Well, another fun and intense week of learning, sharing, inspiration and laughing has finished.  Once again the Brighton weather over performed, as did the participants.

We had about 30 participants from Africa, Asia, Europe and the Americas. We were national policymakers, programme managers, UN agencies, donors and researchers --all learning together.

One key part of the programme is for participants to break into working groups and develop an action plan for a problem they have identified in their country, state or organisation (e.g. how to increase uptake of nutrition services?  How to move nutrition up the political agenda? How to get a budget line established for nutrition?)

On the final day of the course the plans were presented to a panel who gave feedback.  This year we had 7 groups: Ethiopia, Odisha, Madhya Pradesh/Bihar, Malawi/Zambia, Ghana/Tanzania, Nepal/Timor Leste/Lao PDR (or NeTiLao!) and a global group.

Some reflections from me on their presentations:

1.  The chicken and egg dilemma. Several of the plans noted that it takes resources to make the case for increased resources.  We reflected that change usually takes sacrifice of committed people to push for change even while they already have day jobs.  It helps if you can plausibly show that increased resources will lead to improved outcomes

2. Focusing on a problem does not necessarily lead to a narrow plan of action.  Even the most focused problem identified by the groups required a broad range of alliances, actions and capacities to overcome.  Consider the increased uptake of antenatal services:  is it low demand or poor quality supply?  On the demand side is it discrimination or universal norms that need changing? On the supply side is it front line worker capacity or capacity elsewhere in the system?

3.  Who is going to do this?  Often brilliant plans were put in place about what, when, where and how of actions.  But the "who" was much more difficult.  Related to point 1, who is going to go beyond their job description?  Changing job descriptions is hard--it requires taking on vested interests, has resource implications and is a big change to take on for an unproven set of actions.

4. Learning from other country experiences. As usual, much of the learning was from reviewing other country experiences, especially from near neighbours. We will use more and more case studies as the course evolves.

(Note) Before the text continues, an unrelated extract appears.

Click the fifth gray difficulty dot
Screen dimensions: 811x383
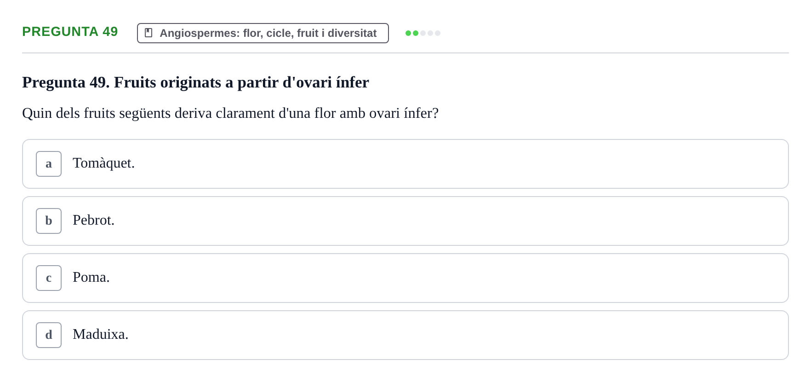pos(438,33)
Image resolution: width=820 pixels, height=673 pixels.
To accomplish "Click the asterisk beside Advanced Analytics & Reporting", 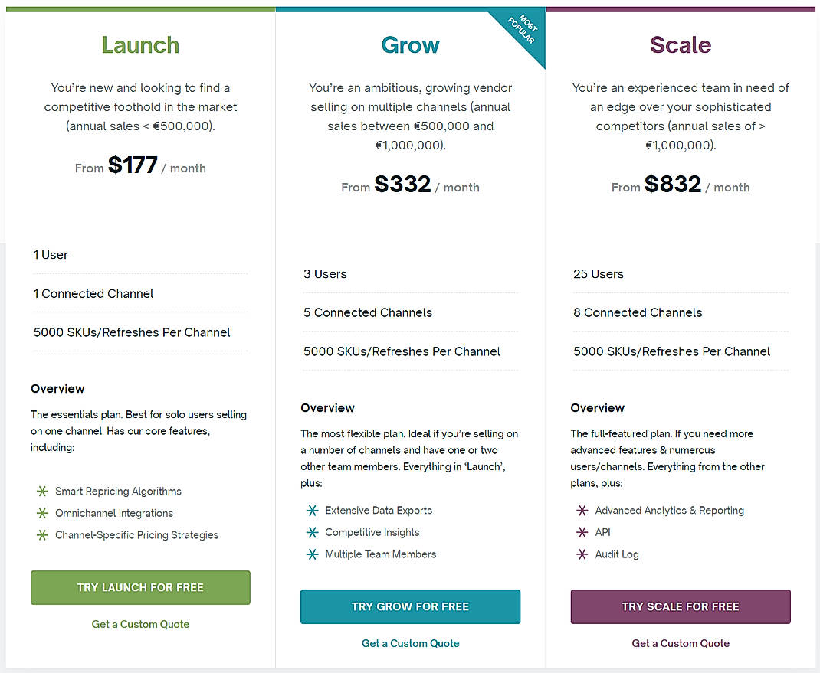I will pos(582,510).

5. Be explicit about what's in it for me?  If we want multiple sectors to work on and with nutrition we have to be strategic about figuring out what is in it for them. Some of the country plans were very strategic--focusing on 2 or 3 ministries where alliances could really pay off rather than worrying about all 12 potential ministries they could work with.

6. The importance of creating "forcing moments".  Some of the plans presented were focused on creating "forcing moments" where it is difficult or embarrassing to avoid making a pledge. And if you make a pledge it makes you look good--perhaps around the launch of a new policy, or a new survey or a new crisis, or a visit of an outside group.

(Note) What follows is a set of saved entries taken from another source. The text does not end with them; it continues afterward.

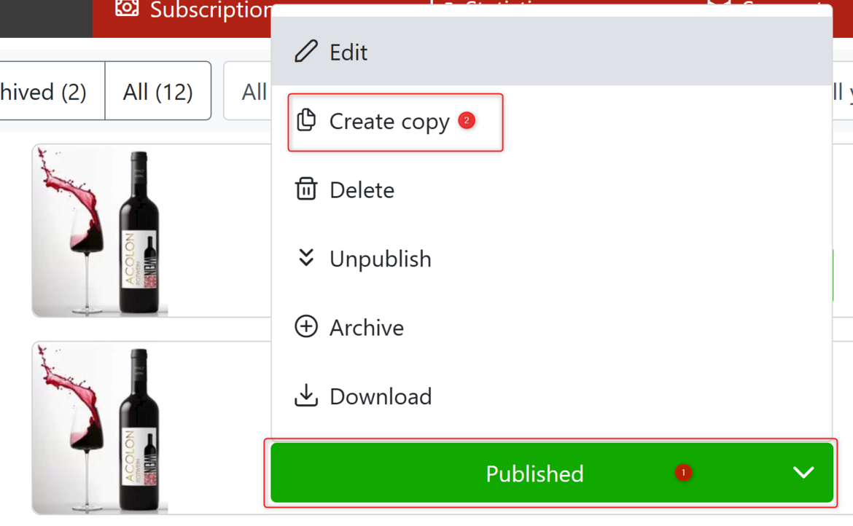The image size is (853, 526).
Task: Click the double-chevron Unpublish icon
Action: tap(306, 258)
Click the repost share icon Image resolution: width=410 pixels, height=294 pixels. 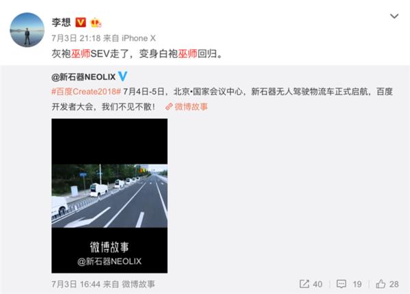click(x=304, y=284)
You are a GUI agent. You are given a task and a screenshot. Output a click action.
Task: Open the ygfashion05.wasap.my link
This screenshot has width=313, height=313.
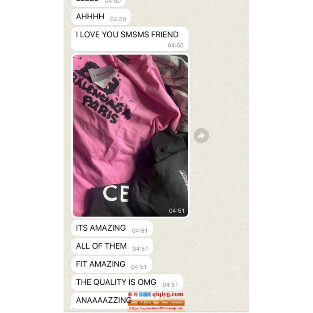[156, 308]
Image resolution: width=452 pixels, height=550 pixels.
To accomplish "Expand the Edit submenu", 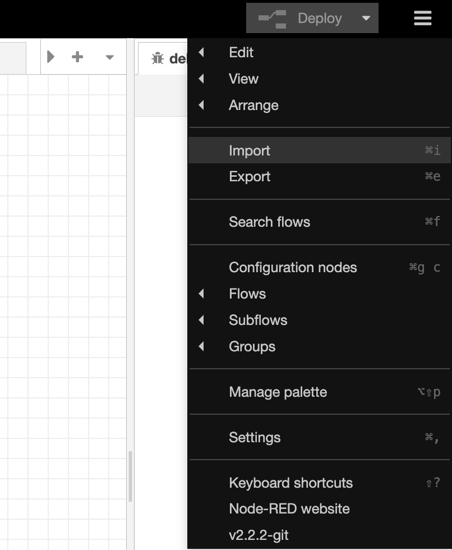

7. Accountability is rising up the agenda. The plans focused on accountability, things like: budget transparency, community feedback, real time monitoring of outcomes.  This felt different to previous years' plans.  It was not enough to formulate the plans but how would we monitor implementation of them?

8.  It is not all about financial resources.  Often we have a knee-jerk reaction to throwing more money at the problem.  These plans had some of that but were more focused on capacity gaps.

9.  The capacity debate is getting more sophisticated.  On capacity, there was a great deal of emphasis on building capacity to scale up implementation.  Capacity audits were to be instigated and ways of upgrading skills, strengthening incentives and improving the system as a whole were highlighted.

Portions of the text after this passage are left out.